→ Excerpted passage:
************

Louise Red Corn has been a news reporter for 34 years and a photographer for even longer. She grew up in Northern California, the youngest child of two lawyers, her father a Pearl Harbor survivor who later became a state judge and her mother a San Francisco native who taught law at the University of California at Davis.

After graduating from the U.C. Berkley with a degree in Slavic Languages and Literatures with no small amount of coursework in Microbiology, she moved to Rome, Italy, where she worked as a photographer and wordsmith for the United Nation’s International Fund for Agricultural Development, specializing in the French-speaking countries of Africa.

When the radioactive cloud from Chernobyl parked over Rome in 1986, she escaped to New York City to work for the international editions of Time Magazine. She left Time for Knight-Ridder newspapers in Biloxi, Miss., Detroit and Lexington, Ky., During nearly 20 years with Knight-Ridder, she was a stringer (freelancer) for The New York Times, The Wall Street Journal and Parade Magazine.

In 2004, she married Raymond Red Corn and moved to Oklahoma, where she worked for the Tulsa World before she bought the weekly newspaper in Barnsdall and turned a tired newspaper into the award-winning Bigheart Times, which she sold in 2018. She hired on at the Osage News in early 2022.

Throughout her career she has won dozens of state, national and international journalism awards.

Red Corn is comfortable reporting on nearly any topic, the more complex the better, but her first love is covering courts and legal issues. Her proudest accomplishment was helping to exonerate a Tennessee man facing the death penalty after he was wrongfully charged with capital murder in Kentucky, a state he had never visited.

************

→ Recorded data:
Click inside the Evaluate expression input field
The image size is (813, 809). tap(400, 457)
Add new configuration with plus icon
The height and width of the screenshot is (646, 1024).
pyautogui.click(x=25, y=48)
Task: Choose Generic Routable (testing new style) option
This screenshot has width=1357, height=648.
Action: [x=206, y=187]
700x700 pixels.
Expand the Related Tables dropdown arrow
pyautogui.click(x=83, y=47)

************

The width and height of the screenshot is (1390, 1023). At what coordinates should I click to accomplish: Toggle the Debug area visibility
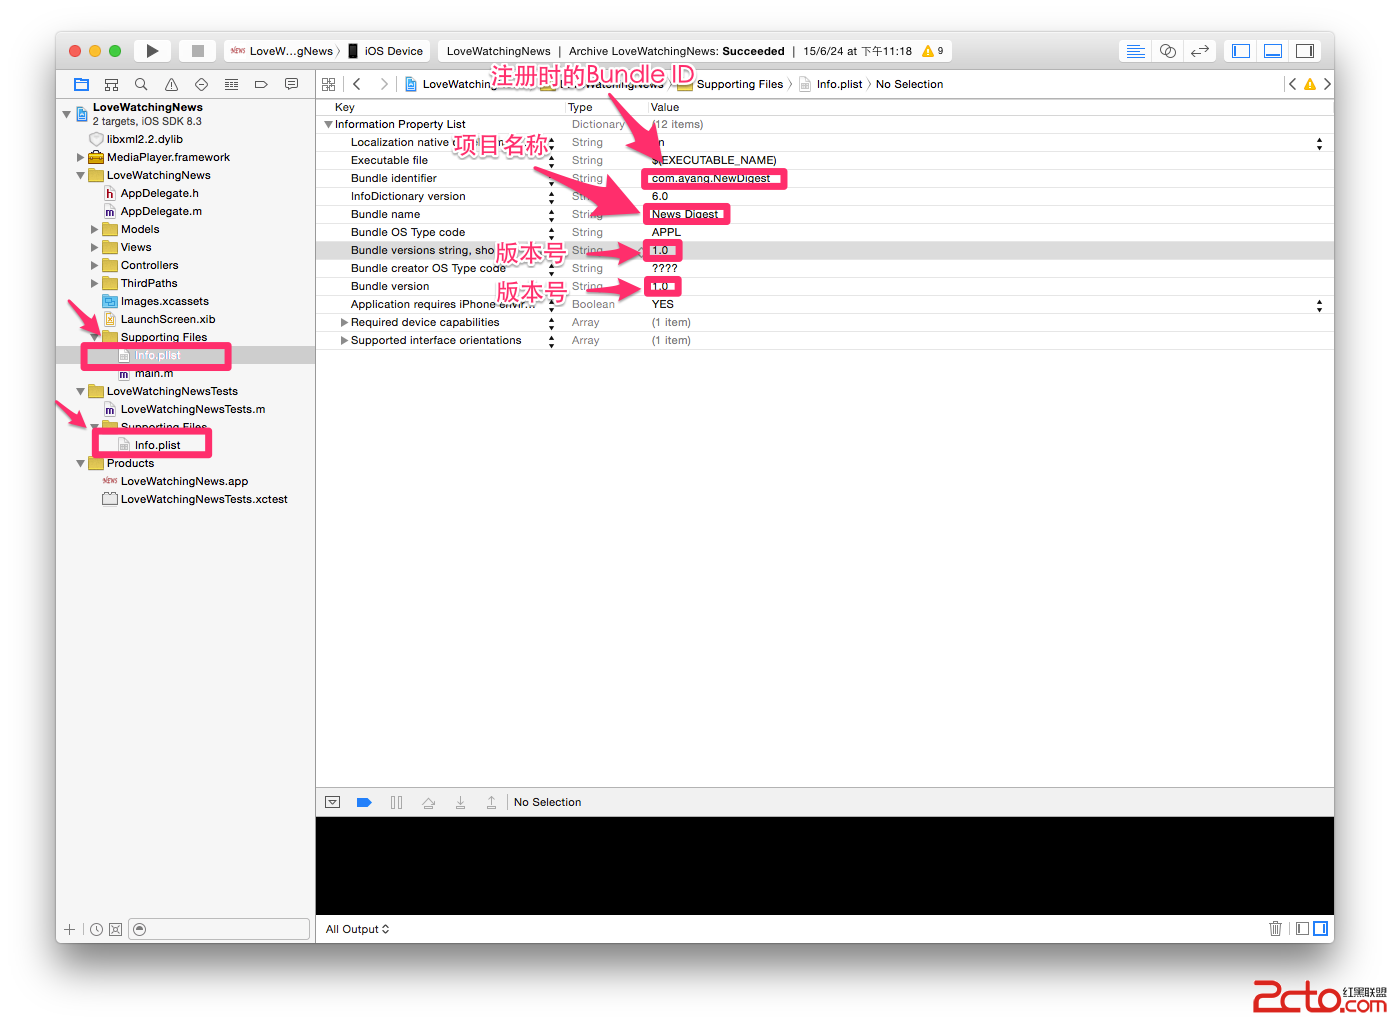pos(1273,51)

************

→ Task to complete: Please state the year Louise Red Corn sold the Bigheart Times, according to the profile of her career.

→ Exercise solution: 2018